03-03-2020 09:04 AM - edited 03-03-2020 12:12 PM
Hi All,
I have been reading up on UDLD and one of the primary use cases of using this protocol is to prevent L2 loops if a link becomes unidirectional. Does UDLD have any advantages on a routed ports or should this used on L2 ports only?
Thanks
03-03-2020 09:10 AM
UDLD on L2 port, More information can be found here :
https://www.cisco.com/c/en/us/support/docs/lan-switching/spanning-tree-protocol/10591-77.html
03-03-2020 11:35 AM
Hi
Thanks for the reply.
I have checked our switches and UDLD is enabled on our L3 ports with full bidirectional neighbor states so it does seems that IOS-XE allows UDLD on routed ports. Are you saying that there is no benefit to this and the benefit is on L2 ports only?
Thank you
03-03-2020 12:14 PM - edited 03-03-2020 12:16 PM
Hi,
UDLD is a layer 2 protocol to detect physical faults (layer-1).

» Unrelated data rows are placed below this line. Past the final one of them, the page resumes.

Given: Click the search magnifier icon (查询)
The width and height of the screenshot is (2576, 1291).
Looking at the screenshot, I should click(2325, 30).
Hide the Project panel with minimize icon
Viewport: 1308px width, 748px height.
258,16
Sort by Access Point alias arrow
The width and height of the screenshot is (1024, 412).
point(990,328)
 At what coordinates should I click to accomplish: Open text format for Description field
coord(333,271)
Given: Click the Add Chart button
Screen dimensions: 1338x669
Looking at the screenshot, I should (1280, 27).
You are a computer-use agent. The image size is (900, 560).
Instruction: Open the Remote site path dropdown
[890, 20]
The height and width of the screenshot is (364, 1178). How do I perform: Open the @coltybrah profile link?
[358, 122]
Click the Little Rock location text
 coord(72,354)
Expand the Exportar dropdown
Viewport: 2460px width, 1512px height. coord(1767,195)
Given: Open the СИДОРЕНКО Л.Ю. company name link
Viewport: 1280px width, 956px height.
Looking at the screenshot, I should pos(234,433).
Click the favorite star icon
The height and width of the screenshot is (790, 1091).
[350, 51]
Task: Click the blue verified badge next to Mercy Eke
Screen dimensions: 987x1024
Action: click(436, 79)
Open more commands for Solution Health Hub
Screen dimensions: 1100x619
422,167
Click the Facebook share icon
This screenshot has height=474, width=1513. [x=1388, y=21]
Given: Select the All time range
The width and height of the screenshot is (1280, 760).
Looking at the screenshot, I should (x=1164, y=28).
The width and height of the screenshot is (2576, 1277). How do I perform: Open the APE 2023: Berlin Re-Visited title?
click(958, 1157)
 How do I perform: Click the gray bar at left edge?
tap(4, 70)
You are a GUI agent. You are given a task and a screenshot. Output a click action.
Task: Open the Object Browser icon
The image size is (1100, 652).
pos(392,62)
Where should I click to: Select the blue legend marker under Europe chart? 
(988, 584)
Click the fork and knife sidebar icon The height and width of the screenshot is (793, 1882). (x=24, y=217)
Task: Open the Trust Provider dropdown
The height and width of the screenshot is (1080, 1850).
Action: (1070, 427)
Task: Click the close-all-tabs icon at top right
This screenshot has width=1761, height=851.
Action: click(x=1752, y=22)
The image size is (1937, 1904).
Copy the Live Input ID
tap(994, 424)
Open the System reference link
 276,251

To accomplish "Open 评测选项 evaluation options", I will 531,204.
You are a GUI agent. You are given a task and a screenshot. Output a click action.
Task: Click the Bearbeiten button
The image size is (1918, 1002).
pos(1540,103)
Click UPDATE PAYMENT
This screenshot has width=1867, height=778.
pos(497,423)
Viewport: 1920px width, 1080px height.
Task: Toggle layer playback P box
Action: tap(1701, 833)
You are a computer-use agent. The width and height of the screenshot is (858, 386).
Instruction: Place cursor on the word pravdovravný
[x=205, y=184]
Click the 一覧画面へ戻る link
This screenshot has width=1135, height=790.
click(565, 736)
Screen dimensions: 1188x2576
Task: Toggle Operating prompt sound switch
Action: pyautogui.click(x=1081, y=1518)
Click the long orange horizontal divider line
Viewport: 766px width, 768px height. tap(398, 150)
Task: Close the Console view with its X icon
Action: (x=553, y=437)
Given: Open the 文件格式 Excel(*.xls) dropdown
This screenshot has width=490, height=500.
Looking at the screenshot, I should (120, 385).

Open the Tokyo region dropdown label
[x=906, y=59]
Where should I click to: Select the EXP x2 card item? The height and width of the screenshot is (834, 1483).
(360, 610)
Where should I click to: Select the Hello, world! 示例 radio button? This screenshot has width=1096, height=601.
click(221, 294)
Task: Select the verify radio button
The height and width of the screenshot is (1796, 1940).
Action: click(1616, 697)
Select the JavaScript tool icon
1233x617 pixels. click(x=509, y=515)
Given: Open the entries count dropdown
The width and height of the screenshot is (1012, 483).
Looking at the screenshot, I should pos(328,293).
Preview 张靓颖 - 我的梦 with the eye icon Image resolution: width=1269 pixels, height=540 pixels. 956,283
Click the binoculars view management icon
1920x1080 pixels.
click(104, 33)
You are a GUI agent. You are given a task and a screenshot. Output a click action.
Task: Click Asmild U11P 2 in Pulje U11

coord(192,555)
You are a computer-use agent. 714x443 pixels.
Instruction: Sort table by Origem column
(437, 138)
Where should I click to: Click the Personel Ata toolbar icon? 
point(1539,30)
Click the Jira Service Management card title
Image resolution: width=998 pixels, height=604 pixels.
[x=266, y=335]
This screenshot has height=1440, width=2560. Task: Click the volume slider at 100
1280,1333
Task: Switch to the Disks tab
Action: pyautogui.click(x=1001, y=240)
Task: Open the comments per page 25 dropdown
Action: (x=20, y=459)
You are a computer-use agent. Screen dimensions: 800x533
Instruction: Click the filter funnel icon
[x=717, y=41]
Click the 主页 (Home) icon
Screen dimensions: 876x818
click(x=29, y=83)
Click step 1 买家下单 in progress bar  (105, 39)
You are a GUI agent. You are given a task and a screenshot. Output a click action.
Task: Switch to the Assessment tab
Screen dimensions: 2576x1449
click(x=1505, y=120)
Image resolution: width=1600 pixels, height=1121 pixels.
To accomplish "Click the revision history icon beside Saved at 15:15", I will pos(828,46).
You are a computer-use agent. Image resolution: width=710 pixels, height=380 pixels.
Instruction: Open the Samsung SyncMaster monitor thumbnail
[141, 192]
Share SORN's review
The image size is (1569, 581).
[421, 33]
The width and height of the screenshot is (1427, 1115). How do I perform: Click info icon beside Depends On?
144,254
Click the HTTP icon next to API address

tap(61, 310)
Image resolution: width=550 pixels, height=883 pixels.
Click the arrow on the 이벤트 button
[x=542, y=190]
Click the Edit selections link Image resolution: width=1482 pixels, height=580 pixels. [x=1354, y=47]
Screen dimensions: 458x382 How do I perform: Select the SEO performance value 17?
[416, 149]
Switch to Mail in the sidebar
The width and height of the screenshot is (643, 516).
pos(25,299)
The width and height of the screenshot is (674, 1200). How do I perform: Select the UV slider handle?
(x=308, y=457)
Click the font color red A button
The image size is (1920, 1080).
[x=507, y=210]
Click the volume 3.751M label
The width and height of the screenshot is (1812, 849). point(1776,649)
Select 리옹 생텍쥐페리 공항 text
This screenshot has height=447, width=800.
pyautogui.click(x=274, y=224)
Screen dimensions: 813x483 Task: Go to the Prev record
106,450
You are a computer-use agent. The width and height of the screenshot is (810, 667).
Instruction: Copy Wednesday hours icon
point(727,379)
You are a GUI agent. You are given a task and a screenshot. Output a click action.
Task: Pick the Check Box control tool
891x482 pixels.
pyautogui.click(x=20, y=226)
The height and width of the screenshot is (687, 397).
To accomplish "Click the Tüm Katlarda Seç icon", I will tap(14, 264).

So, I don't see why it can't be used for both l2 and l3 links..
HTH
03-03-2020 03:47 PM
@dm2020 wrote:
Does UDLD have any advantages on a routed ports or should this used on L2 ports only?
Is UDLD auto-recovery going to be enabled?
IF it is, don't enable UDLD: Auto-recovery simply defeats the purpose of UDLD plus, on a routed port(s), may cause high CPU (if the port goes up/down very, very often) which will ultimately lead to a crash.